Hochelaga-Maisonneuve
05:00 14 janvier 2020 | mise à jour le: 14 janvier 2020 à 08:15 temps de lecture: 4 minutes

Du vandalisme met en péril une navette pour itinérants dans Hochelaga

Du vandalisme met en péril une navette pour itinérants dans Hochelaga
Photo: Courtoisie CAP St-BarnabéPlusieurs fenêtres ainsi que l'habitacle du véhicule ont été abîmées.

Des organismes communautaires d’Hochelaga-Maisonneuve lancent un vibrant appel à l’aide après que leur navette destinée aux itinérants ait été vandalisée deux fois plutôt qu’une. Une enquête policière a été ouverte, mais le coût des franchises d’assurances met le projet en péril, disent-ils.

«On commence à avoir peur, surtout au niveau du temps, explique à Métro la coordonnatrice clinique au CAP St-Barnabé, Michelle Patenaude. Si ça continue comme ça, on va être obligés d’arrêter le service au début mars, alors qu’il fera encore très froid, qu’il y aura toujours un besoin et que les mesures hivernales pour l’itinérance seront toujours en cours à Montréal.»

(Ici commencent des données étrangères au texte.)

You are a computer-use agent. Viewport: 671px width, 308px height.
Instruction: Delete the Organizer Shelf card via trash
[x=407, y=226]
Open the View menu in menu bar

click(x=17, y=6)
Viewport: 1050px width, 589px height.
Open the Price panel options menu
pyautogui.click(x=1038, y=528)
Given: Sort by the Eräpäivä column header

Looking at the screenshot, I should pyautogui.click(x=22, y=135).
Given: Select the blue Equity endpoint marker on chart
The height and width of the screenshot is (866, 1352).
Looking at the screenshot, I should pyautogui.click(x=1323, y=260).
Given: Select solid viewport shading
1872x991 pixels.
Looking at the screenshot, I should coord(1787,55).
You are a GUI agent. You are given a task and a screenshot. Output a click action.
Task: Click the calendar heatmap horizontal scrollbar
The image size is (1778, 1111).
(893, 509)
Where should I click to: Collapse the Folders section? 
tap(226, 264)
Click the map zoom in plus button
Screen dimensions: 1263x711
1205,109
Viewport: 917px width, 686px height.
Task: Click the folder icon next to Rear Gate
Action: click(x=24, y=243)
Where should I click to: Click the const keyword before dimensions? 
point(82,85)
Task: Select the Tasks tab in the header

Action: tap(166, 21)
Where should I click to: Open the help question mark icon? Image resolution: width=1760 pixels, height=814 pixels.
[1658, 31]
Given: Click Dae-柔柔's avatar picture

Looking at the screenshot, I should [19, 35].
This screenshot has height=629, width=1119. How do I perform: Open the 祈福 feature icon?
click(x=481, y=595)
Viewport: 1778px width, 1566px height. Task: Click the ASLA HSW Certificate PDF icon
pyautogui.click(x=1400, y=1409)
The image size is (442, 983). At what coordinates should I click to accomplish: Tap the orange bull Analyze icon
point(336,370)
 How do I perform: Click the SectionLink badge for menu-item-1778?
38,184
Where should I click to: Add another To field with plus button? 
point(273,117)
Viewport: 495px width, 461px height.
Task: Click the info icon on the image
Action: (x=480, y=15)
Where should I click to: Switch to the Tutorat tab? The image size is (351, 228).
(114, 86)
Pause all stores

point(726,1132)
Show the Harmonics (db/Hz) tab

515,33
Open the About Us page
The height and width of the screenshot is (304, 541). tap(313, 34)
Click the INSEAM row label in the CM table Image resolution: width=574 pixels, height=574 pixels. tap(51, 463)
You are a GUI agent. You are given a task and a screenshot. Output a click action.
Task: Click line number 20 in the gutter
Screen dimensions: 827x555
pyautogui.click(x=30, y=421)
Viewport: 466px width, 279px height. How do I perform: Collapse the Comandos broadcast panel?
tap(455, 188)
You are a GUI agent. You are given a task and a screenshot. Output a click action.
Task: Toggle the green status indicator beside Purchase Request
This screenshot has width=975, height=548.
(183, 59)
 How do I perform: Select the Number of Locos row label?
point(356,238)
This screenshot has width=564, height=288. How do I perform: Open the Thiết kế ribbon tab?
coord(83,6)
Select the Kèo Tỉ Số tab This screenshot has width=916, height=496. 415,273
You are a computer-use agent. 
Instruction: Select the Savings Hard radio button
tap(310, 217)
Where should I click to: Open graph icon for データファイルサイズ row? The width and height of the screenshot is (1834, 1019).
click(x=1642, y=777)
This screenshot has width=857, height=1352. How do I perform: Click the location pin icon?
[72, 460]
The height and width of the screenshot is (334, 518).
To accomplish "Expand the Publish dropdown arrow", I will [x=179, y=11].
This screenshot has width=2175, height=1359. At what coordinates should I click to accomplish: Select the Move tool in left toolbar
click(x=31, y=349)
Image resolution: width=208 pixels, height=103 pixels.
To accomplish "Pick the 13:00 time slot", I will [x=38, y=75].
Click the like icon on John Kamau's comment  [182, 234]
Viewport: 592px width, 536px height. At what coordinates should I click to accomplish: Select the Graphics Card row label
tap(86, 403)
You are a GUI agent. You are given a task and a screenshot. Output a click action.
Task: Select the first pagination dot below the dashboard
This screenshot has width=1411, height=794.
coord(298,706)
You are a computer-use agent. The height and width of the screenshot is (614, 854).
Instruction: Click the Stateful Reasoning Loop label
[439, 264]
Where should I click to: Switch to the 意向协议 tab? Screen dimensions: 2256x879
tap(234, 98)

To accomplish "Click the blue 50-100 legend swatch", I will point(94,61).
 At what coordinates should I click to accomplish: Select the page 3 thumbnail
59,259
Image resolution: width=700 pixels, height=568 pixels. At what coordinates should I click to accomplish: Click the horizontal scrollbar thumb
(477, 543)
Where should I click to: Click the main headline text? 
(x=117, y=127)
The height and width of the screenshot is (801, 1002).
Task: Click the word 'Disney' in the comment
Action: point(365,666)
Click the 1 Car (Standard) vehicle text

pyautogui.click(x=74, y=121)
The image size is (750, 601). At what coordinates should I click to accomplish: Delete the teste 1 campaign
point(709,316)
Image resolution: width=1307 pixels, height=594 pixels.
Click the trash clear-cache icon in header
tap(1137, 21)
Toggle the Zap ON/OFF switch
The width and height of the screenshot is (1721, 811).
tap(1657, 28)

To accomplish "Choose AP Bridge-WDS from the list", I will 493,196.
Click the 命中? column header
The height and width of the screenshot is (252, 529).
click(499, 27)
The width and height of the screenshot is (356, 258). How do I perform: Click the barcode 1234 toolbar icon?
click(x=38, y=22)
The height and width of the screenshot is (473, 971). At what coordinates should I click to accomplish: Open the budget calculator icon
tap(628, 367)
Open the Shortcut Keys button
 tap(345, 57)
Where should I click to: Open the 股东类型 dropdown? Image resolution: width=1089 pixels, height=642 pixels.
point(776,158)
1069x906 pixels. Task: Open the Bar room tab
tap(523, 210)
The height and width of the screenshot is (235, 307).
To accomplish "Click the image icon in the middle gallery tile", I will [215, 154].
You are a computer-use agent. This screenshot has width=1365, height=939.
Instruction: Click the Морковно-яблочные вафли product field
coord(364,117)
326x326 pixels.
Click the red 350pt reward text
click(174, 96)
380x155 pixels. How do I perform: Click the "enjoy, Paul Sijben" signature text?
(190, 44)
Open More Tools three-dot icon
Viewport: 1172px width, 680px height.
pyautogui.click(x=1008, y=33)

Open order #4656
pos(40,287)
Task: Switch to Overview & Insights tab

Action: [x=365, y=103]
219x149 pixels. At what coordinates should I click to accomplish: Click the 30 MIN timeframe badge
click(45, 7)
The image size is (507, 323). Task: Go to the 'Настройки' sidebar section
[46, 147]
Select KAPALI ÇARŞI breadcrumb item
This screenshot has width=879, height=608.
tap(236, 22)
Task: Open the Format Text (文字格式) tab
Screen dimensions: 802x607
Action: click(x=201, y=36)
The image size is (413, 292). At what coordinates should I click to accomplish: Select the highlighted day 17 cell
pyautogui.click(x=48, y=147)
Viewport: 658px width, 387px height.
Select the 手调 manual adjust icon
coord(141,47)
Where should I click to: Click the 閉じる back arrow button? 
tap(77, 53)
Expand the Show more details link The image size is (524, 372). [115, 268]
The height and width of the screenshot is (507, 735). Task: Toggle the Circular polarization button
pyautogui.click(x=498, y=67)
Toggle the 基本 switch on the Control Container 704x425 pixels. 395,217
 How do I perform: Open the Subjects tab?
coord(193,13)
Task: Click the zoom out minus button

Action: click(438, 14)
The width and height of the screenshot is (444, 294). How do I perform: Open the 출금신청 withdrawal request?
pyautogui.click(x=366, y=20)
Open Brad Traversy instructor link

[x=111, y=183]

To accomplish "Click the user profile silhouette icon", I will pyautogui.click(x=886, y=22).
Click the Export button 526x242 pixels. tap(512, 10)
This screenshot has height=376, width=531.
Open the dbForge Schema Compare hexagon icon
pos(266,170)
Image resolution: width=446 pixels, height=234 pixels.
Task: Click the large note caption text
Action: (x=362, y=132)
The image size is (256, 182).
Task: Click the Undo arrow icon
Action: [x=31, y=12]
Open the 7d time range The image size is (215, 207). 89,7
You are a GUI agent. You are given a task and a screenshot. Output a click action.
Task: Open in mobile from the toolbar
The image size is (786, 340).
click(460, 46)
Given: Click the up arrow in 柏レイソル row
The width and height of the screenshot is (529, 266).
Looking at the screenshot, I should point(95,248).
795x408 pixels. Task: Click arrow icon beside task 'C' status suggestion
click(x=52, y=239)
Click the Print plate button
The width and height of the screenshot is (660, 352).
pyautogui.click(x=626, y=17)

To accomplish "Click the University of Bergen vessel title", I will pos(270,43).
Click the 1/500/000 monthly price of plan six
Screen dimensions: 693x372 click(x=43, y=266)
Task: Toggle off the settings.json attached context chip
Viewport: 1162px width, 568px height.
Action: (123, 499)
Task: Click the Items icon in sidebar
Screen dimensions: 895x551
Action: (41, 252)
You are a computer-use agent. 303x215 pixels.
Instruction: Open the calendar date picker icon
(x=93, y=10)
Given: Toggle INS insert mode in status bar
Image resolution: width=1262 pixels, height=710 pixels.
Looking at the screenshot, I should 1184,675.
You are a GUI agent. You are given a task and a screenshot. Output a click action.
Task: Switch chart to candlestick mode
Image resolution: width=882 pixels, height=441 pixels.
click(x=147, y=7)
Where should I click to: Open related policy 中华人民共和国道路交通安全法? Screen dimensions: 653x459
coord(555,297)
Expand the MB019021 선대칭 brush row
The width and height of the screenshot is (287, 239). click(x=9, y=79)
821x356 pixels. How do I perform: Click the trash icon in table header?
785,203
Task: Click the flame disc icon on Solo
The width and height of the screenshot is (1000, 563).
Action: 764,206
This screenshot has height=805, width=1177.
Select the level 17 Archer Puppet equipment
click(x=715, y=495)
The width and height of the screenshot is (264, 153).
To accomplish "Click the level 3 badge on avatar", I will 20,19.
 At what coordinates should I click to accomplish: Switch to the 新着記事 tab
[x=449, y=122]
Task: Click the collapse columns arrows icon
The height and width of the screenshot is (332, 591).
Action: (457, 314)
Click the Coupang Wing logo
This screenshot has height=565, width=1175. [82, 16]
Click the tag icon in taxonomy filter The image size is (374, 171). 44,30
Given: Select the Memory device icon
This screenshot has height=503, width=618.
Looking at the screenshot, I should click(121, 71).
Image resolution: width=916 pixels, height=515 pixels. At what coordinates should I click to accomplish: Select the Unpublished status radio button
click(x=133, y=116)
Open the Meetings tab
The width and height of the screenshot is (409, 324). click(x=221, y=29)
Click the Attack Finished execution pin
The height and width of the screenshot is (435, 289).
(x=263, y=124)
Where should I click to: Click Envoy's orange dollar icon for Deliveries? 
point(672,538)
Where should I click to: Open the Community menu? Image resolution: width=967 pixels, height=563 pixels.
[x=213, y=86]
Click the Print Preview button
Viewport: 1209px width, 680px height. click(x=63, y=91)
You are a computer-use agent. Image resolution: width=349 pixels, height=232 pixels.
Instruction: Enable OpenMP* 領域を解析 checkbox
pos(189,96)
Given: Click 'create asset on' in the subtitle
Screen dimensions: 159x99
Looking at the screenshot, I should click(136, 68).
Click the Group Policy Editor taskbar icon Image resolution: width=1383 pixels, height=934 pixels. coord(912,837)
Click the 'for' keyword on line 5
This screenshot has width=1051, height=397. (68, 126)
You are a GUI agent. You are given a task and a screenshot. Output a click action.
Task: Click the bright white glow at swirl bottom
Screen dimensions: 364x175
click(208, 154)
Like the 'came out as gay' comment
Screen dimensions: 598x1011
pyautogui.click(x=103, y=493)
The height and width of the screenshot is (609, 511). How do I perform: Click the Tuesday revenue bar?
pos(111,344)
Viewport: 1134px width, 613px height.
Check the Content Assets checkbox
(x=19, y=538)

La navette a été victime de vandalisme pour la première fois en novembre 2019, avant même de commencer ses premiers trajets.

«Nous étions découragés de la situation, mais nous avons relevé nos manches et effectué les réparations», ajoute le directeur du CARE Montréal, Michel Monette. Au-delà de son caractère criminel, dit le pasteur de profession, l’incident aurait pu carrément compromettre le lancement du projet. Celui-ci faisait effectivement l’objet de discussions depuis plusieurs mois déjà.

Steve Egesborg, le conducteur de la navette, est ici avec Michelle Patenaude. Photo: Josie Desmarais/Métro

Un second coup qui frappe fort

Un mois et demi plus tard, la navette a de nouveau été vandalisée alors qu’elle venait de reprendre le service. Et cette fois, les dommages matériels ont été beaucoup plus importants. Ce qui a carrément mis le projet en danger.

«Plus notre budget va être grugé, plus notre temps de navette va réduire. On se retrouve à bout de ressources pour effectuer les réparations, alors qu’on a déjà de la difficulté financière comme plusieurs autres organismes communautaires», lâche Mme Patenaude.

Une réalité d’autant plus «triste» que, selon elle, la navette pour itinérants fonctionnait très bien. Près de 150 personnes ont pu être emmenées vers un refuge en deux mois à peine. Souvent au Royal-Victoria, ou encore au pavillon Patricia-Mackenzie, réservé aux femmes, et au Chaînon.

La population d’Hochelaga-Maisonneuve sollicitée

Épuisés par la situation, les responsables communautaires demandent aujourd’hui l’aide de la population, particulièrement celle des résidents d’Hochelaga-Maisonneuve. Toute personne ayant été témoin de l’événement ou encore détenant des informations pertinentes sur le suspect est priée de communiquer avec le SPVM à ce sujet.

«Pour l’instant, on n’a aucune idée de qui il s’agit, mais on sait qu’il y a quelqu’un dans le coin qui s’amuserait à tirer sur des voitures avec un fusil à plomb, dit Michelle Patenaude. Il le fait en plein jour, dans des moments où personne ne s’y attend. On a besoin de plus d’informations.»

«C’est incompréhensible pour nous que quelqu’un puisse vouloir s’en prendre à un service d’urgence aux itinérants, en pleine période hivernale.» -Steve Egesborg, le conducteur de la navette

Le projet pourrait aussi être relancé dans l’immédiat à l’aide de dons aux organismes, soulignent les principaux intéressés. «On est capables d’avoir des projets comme ça, parce que la demande est là. Si on peut nous aider financièrement, ce sera toujours apprécié», conclut Mme Patenaude.

Le Cap St-Barnabé et le CARE Montréal sont les deux seuls organismes offrant des refuges pour les itinérants dans l’Est de Montréal.

Un peu plus de 1100 lits sont disponibles en ce moment dans les refuges de la métropole. L’unité de débordement pour itinérants de l’ancien hôpital Royal-Victoria a aussi été bonifiée en décembre. Elle avait accueilli 1500 personnes l’hiver dernier.